Problem description
Copy the data exactly. Images are to be left out.

Dataset entries:
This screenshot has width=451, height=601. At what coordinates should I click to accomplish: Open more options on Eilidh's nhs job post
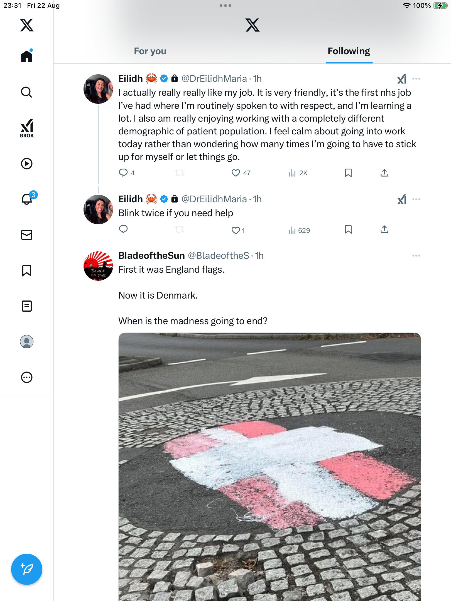(x=416, y=79)
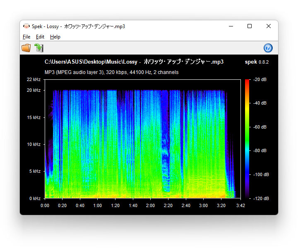Viewport: 298px width, 248px height.
Task: Click the -120 dB label on color scale
Action: (x=261, y=198)
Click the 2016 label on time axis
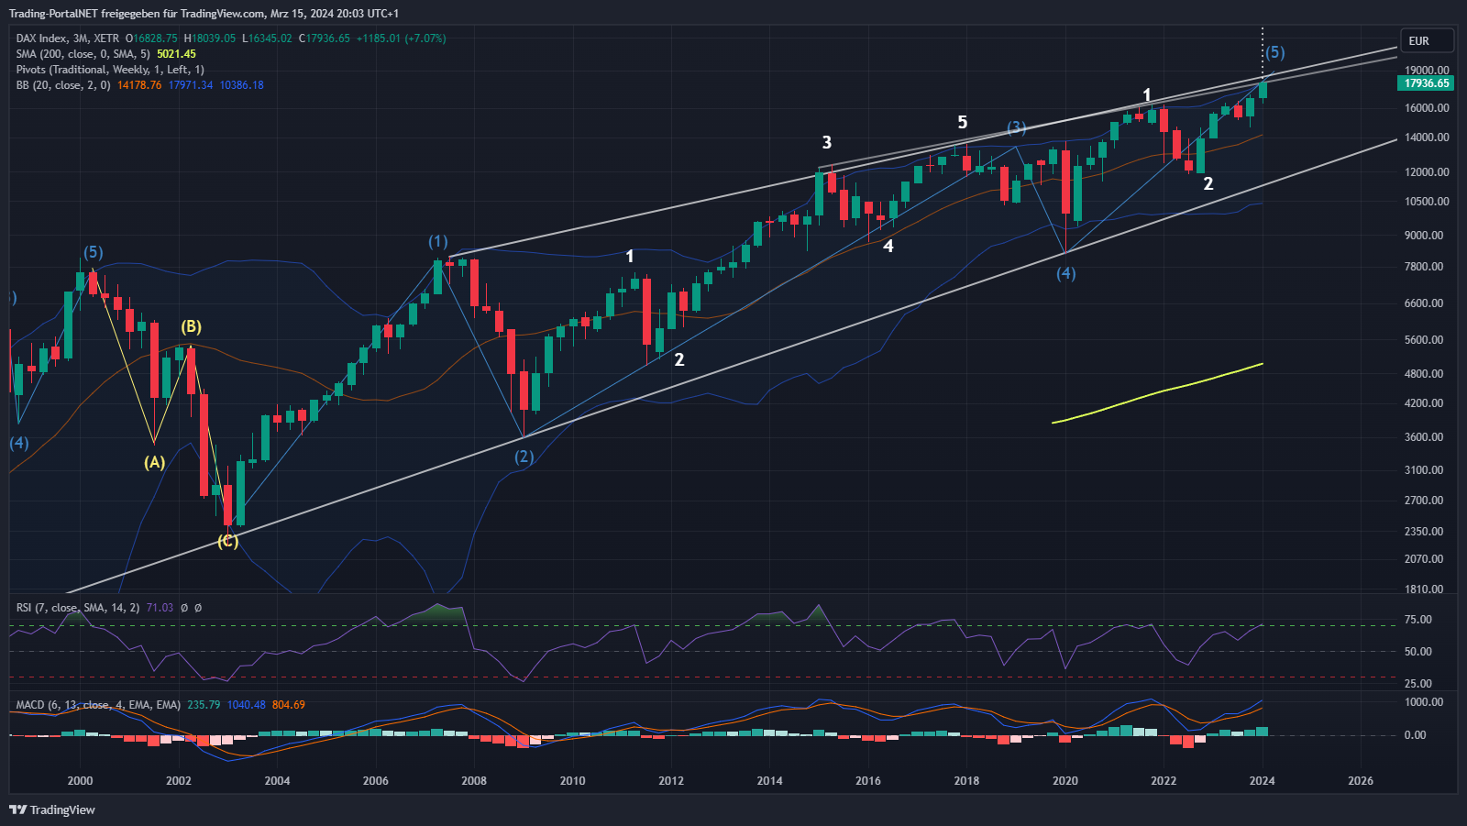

The answer
This screenshot has width=451, height=601. At what coordinates should I click to accomplish: Open more options on Eilidh's nhs job post
(x=416, y=79)
Viewport: 298px width, 248px height.
Task: Click the -120 dB label on color scale
Action: (x=261, y=198)
Click the 2016 label on time axis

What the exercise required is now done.